Issue Date: October 18, 1994
City: Laramie, WY, Tucson, AZ and Lawton, OK
Quantity: 19,282,800 panes
Printed By: Stamp Venturers
Printing Method:
Photogravure
Perforations:
10.1 x 10
Color: Multicolored
 
From the very start Bill Tilghman was surrounded by action and adventure. In 1854, while only a couple weeks old, a Sioux warrior sent an arrow through his mother’s sleeve as she cradled him. Later in life, he shot a buffalo from a mile away. And once he shot two Cheyenne Indians he caught prowling in his camp.
 
In 1875 Tilghman became famous as a fearless lawman for Ford County – home of the notorious cow town Dodge City. He continued to battle frontier lawlessness in Indian Territory. His greatest triumph was the defeat of the notorious gang-leader Bill Doolin after three years of pursuit; in the end Tilghman vanquished the criminal in hand-to-hand combat.
 
Tilghman was elected to the state senate, but resigned to serve as police chief of Oklahoma City.
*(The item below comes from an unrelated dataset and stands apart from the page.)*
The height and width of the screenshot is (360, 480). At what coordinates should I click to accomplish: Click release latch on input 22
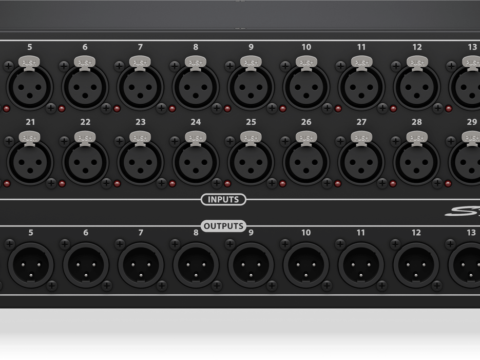85,138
From there his career took an unexpected turn when he supervised the filming of “The Passing of the Oklahoma Outlaws,” a movie about his fight against the Doolin Gang. In 1924 the crime-ridden, oil-boom town of Cromwell, Oklahoma enticed Tilghman out of retirement. Although he succeeded in cleaning up the town, Tilghman was shot and killed by a drunkard in the street. The famous lawman Bat Masterson described Bill Tilghman as “the greatest of us all.”